VM-μcheckpoint: Design, modeling, and assessment of lightweight in-memory VM checkpointing
Abstract
Checkpointing and rollback techniques enhance reliability and availability of virtual machines and their hosted IT services. This paper proposes VM-μCheckpoint, a light-weight pure-software mechanism for high-frequency checkpointing and rapid recovery for VMs. Compared with existing techniques of VM checkpointing, VM-μCheckpoint tries to minimize checkpoint overhead and speed up recovery by means of copy-on-write, dirty-page prediction and in-place recovery, as well as saving incremental checkpoints in volatile memory.

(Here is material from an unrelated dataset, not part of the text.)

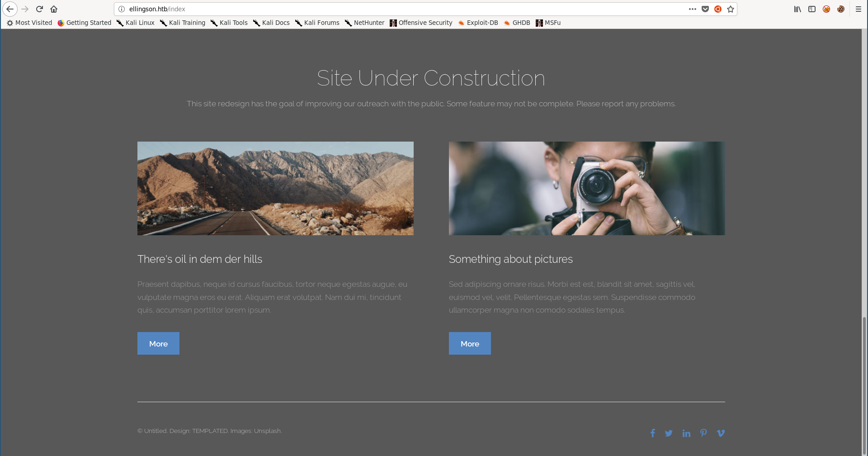Bookmark this page with the star icon
868x456 pixels.
click(x=731, y=9)
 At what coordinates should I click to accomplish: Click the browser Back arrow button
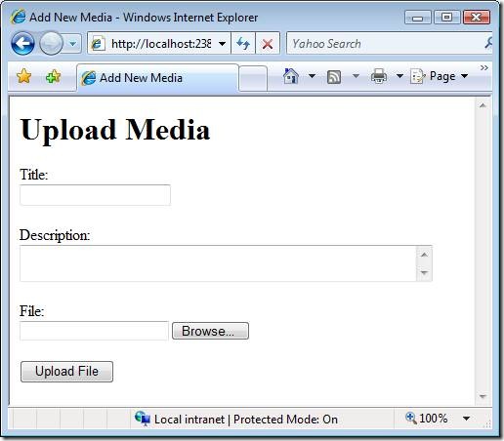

Moreover, VM-μCheckpoint deals with the issue that latency in error detection potentially results in corrupted checkpoints, particularly when checkpointing frequency is high. We also constructed Markov models to study the availability improvements provided by VM-μCheckpoint (from 99 to 99.98 percent on reasonably reliable hypervisors). We designed and implemented VM-μCheckpoint in the Xen VMM. The evaluation results demonstrate that VM-μCheckpoint incurs an average of 6.3 percent overhead (in terms of program execution time) for 50 ms checkpoint intervals when executing the SPEC CINT 2006 benchmark. Error injection experiments demonstrate that VM-μCheckpoint, combined with error detection techniques in RMK, provides high coverage of recovery.